Flüchtlingspolitik Neuer Zank um Seehofers "Ankerzentren"
Geht es nach Innenminister Seehofer, könnten schon bald "Ankerzentren" für Flüchtlinge öffnen. Doch dagegen regt sich massiver Widerstand - bei der Gewerkschaft der Polizei.
"Ankerzentren" - damit meint Bundesinnenminister Horst Seehofer Zentren, in denen Ankunft, Entscheidung und Rückführung von Flüchtlingen gebündelt organisiert werden. Über Details ist nichts bekannt. Doch die Gewerkschaft der Polizei hat ihre Position schon festgelegt.
"Wir sagen als Gewerkschaft der Polizei - mit uns nicht", sagt Jörg Radek, Bundesvorsitzende der GdP in der Bundespolizei. Er kennt die Transitzentren in Manching und Eichstätt in Bayern - die Vorbilder für Seehofers Projekt.
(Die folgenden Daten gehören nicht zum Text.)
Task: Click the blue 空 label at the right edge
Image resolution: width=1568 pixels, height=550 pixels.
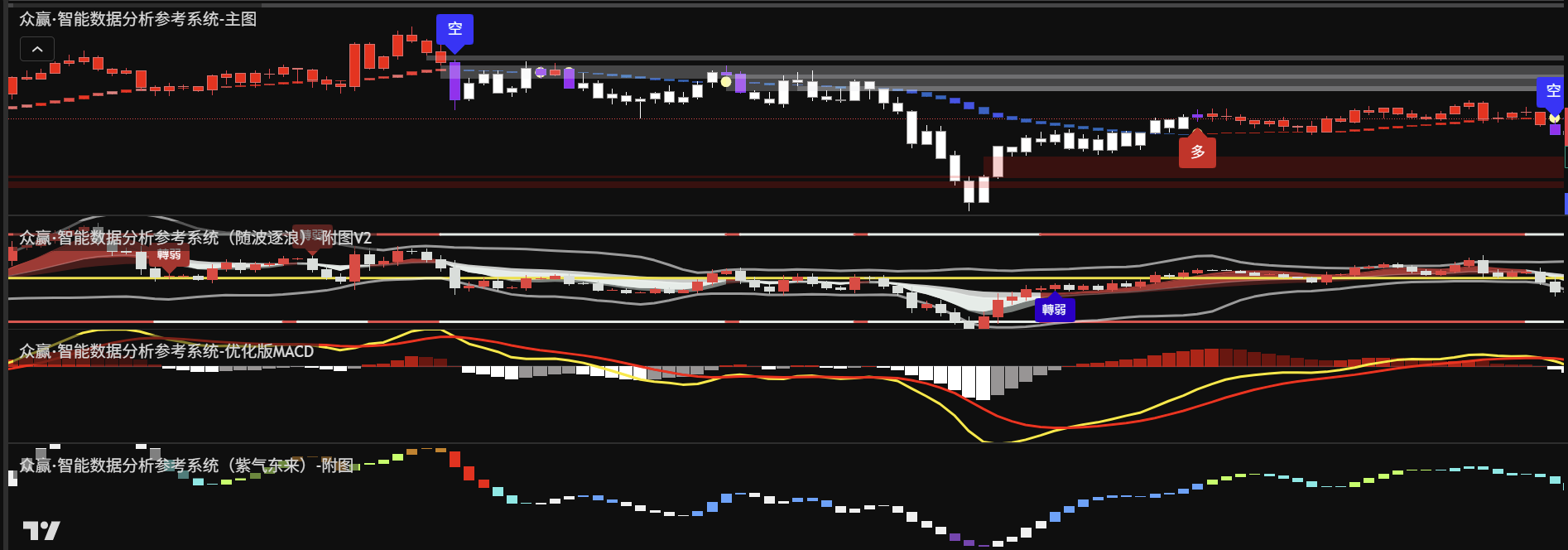Action: click(x=1552, y=91)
Seit er dort war, spricht Radek von "Lagern". Es gehe um Kasernierung über Monate, vielleicht sogar Jahre anstatt um Integration. Das sei gesellschaftspolitisch falsch, sagt der Bundespolizist. Er ist sicher: Es sei nicht Job der Bundespolizei, da die Verantwortung zu übernehmen.
"Bundespolizei kann Kernaufgabe nicht nachkommen"
Die Bundespolizei solle die Grenzen sichern - und wenn es dafür genug Personal gäbe, wären die "Ankerzentren" überflüssig, argumentiert Radek: "Die Bundespolizei - insbesondere an der österreichischen Grenze - nimmt keine Zurückweisungen vor. Für uns ist es daher paradox, auf der einen Seite die Kernaufgabe der Bundespolizei, den Grenzschutz, nicht durchführen zu können, und auf der anderen Seite wird von der Politik verlangt, dass wir möglicherweise diese Lager einrichten und betreiben sollen."
Noch ist völlig offen, was Seehofer konkret plant. Dass die Bundespolizei dabei eine Rolle spielt, hatte Innenstaatssekretär Stephan Mayer in einem Zeitungsinterview angekündigt. Denkbar ist aber auch, dass das Konzept zunächst ohne Gesetzesänderungen in Pilotzentren getestet wird. Das hatte Seehofer Anfang des Monats angedeutet. Denn: "Wenn wir erst die Rechtsänderungen durchführen und dann die 'Ankerzentren' einrichten, wird das ein 'Sankt- Nimmerleinsprozess'", so Seehofer damals.
Details kommen später
Ende Mai, Anfang Juni soll es Details geben, versichert Seehofers Sprecher Harald Neymanns. Bis dahin halten sich Unionsabgeordnete noch bedeckt, wie der Innenexperte Mathias Middelberg: "Wir sehen das ganz entspannt, weil es gar nicht geplant ist, die Bundespolizei in irgendeiner intensiveren Form einzubinden. Da sind überhaupt keine rechtlichen Änderungen geplant."
Abwarten scheint auch die Devise bei der SPD. Seehofer hatte ihr die "Ankerzentren" in den Koalitionsverhandlungen abgerungen. Fraktionsgeschäftsführer Carsten Schneider gibt sich wenig begeistert, aber vertragstreu: "Der Bundesinnenminister ist jetzt in der Pflicht, einen Vorschlag zu machen, wie er den Koalitionsvertrag umsetzen will - und dann werden wir uns dazu verhalten."
Die Gewerkschaft der Polizei will trotz der klaren Absage mit der Politik ins Gespräch kommen. Die Grünen hat sie schon auf ihrer Seite. Fraktionschefin Katrin Göring-Eckardt bezeichnet die "Ankerzentren" als ideologisches Prestigeprojekt der CSU.